* [ASSIGNED TASK]: Write out the lines below exactly, beginning at the one with "Where should I" and stopping after the one with "You are a GUI"; the pictures are not copied.

* [TASK INPUTS]:
- Opening Delimiter -

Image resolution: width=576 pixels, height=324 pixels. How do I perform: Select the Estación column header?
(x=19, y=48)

- Closing Delimiter -
- Opening Delimiter -

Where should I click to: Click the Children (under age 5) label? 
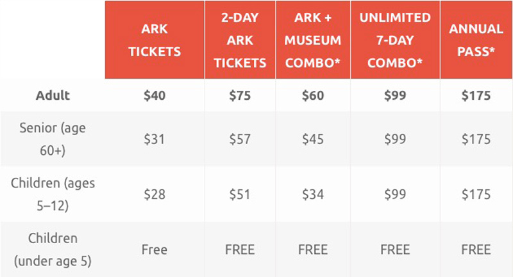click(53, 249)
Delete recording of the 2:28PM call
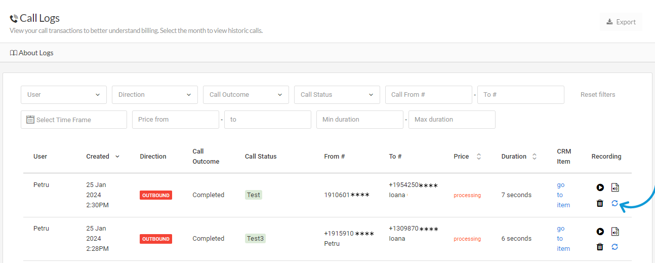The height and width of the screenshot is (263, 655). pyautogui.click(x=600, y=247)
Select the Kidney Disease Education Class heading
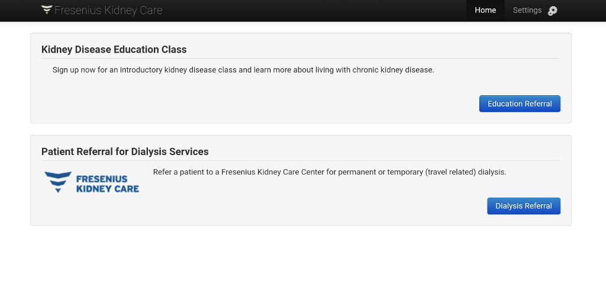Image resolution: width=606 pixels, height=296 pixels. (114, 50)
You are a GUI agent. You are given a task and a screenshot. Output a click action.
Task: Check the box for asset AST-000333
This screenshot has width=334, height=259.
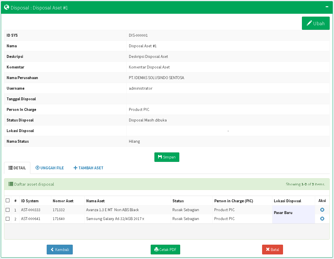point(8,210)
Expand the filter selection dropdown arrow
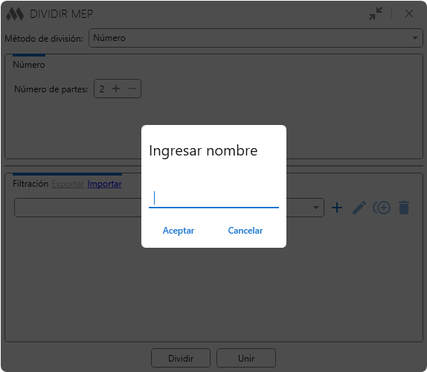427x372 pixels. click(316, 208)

- Closing Delimiter -

* [RESULT OF THIS TASK]:
Where should I click to: Click the Children (under age 5) label? 
click(53, 249)
Delete recording of the 2:28PM call
The height and width of the screenshot is (263, 655). pyautogui.click(x=600, y=247)
Select the Kidney Disease Education Class heading
Image resolution: width=606 pixels, height=296 pixels. (114, 50)
You are a GUI agent. You are given a task and a screenshot. Output a click action.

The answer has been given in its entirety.